The third prediction: AI will increasingly be used to defend AI in MedTech.
Static controls and annual penetration tests are not enough when models and data flows are constantly changing.
We’ll see broader adoption of AI-driven monitoring systems that learn what “normal” looks like for a device – traffic patterns, usage, outputs – and then flag anomalies that may indicate poisoning, tampering, or misuse.
These systems won’t replace human judgment, but they will give security and clinical teams early warning before subtle changes turn into harm.
All of this is happening against the backdrop of one of the harshest environments a device can be placed into: the modern hospital network.
Ransomware crews don’t wake up targeting “Device X,” as their scans don’t care what they hit. Flat or poorly segmented networks, legacy systems, and a patchwork of vendors create a huge attack surface.
As AI-enabled devices become more interconnected, a compromise in one corner of the network can have cascading effects.
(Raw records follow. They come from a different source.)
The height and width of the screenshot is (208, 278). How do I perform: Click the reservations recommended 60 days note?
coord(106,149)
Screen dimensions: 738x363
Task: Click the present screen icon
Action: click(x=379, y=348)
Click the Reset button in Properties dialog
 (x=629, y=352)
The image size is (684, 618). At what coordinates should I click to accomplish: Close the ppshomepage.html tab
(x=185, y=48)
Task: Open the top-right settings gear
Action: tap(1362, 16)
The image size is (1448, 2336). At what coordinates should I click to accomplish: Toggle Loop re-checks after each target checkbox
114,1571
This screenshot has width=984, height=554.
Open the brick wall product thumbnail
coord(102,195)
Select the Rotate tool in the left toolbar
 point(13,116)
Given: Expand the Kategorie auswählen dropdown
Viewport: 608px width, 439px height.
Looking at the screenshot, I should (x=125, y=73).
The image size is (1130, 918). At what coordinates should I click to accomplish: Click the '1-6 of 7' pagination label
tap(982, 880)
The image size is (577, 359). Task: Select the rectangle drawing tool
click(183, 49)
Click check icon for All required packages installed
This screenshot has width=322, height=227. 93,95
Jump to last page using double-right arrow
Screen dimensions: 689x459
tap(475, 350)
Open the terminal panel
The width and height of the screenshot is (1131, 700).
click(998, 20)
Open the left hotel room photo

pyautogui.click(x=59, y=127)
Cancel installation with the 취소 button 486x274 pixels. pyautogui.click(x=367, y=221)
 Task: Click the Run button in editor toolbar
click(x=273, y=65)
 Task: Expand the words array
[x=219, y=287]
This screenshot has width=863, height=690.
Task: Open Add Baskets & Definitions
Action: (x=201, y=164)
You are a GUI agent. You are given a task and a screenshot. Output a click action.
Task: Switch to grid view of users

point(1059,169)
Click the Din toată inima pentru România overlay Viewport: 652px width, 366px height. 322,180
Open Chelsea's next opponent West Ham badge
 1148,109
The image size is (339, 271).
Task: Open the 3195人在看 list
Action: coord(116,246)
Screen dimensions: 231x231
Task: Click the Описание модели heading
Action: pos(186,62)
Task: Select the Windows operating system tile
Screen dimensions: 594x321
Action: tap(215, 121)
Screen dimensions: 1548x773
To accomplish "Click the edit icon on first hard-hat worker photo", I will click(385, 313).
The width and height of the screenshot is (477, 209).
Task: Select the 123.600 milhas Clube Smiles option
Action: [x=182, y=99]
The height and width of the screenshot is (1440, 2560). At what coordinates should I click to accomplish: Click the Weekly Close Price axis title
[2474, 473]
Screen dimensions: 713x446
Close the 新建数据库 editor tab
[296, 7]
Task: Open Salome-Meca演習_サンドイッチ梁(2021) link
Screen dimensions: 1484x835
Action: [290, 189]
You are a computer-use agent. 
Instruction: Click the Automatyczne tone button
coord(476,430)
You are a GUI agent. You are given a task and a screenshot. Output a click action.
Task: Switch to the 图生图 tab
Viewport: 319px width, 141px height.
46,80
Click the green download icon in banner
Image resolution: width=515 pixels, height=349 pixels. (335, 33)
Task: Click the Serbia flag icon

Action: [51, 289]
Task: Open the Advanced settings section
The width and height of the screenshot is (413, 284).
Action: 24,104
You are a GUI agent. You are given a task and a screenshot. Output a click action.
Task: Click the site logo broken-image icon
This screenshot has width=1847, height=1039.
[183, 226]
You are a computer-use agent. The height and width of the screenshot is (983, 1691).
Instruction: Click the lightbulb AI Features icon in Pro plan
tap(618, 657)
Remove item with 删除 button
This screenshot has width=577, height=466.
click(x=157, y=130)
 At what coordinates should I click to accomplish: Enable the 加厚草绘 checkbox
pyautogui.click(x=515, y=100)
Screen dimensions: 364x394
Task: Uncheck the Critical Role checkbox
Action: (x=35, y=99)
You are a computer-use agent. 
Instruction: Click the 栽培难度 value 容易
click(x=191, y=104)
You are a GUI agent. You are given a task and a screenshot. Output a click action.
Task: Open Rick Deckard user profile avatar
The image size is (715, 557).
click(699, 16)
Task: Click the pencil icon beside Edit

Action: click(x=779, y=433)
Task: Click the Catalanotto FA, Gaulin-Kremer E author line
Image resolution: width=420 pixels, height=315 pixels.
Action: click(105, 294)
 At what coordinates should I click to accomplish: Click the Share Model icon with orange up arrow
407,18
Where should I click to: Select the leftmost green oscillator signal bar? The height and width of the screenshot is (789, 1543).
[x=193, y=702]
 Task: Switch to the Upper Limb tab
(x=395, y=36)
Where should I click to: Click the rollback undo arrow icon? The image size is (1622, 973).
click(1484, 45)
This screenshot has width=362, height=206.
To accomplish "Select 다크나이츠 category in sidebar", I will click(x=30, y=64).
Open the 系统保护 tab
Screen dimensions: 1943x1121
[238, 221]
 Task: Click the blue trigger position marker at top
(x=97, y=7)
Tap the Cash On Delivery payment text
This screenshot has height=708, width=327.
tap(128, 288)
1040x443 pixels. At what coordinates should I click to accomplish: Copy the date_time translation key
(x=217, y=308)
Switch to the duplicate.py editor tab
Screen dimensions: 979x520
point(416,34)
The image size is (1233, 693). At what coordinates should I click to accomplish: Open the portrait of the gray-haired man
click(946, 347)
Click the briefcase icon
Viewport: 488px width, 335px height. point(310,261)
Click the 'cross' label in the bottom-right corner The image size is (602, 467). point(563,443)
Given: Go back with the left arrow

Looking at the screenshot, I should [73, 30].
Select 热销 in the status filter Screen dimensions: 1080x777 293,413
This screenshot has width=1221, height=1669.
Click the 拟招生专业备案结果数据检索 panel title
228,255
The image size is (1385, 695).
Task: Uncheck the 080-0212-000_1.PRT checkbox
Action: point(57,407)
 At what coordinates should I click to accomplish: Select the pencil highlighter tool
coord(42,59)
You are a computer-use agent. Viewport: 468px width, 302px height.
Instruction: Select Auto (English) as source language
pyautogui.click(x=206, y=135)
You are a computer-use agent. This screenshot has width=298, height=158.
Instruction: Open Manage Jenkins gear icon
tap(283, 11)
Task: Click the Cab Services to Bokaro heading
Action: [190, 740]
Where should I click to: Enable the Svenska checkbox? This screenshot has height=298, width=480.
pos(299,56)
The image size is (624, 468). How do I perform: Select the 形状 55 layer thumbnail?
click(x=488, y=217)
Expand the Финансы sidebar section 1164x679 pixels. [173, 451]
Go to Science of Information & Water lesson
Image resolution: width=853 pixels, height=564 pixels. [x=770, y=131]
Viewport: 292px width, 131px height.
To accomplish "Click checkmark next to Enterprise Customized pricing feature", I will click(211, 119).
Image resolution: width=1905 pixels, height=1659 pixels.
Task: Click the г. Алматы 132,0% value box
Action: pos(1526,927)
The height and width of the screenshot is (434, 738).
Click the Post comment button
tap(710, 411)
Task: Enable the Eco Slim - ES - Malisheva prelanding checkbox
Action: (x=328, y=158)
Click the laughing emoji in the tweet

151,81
In 2026, hospital Chief Information Security Officers (CISOs) and procurement teams will push harder for evidence that AI-driven devices can survive in this reality, not just in a lab.
The fourth and most important theme for 2026 is collaboration.
No manufacturer, regulator, or hospital can solve AI safety and cybersecurity alone.
The most credible AI-enabled devices will be those built with early regulatory engagement, honest dialogue with hospital security and clinical teams, and transparency about what the AI can and cannot do.
That includes being clear about training data, limitations, monitoring plans, and how the system will be updated safely over time.
The future of AI in healthcare is genuinely exciting. But we are not yet at a point where high-risk AI belongs everywhere in mainstream care.
If we rush ahead without addressing cybersecurity and safety, we won’t just create technical debt – we’ll create clinical harm and lose trust that will be incredibly hard to win back.
In 2026, the MedTech companies that stand out will be the ones that stop treating cybersecurity as a separate concern and make it the foundation for AI-enabled devices.
If your AI roadmap doesn’t have a cybersecurity roadmap next to it, you’re not ready.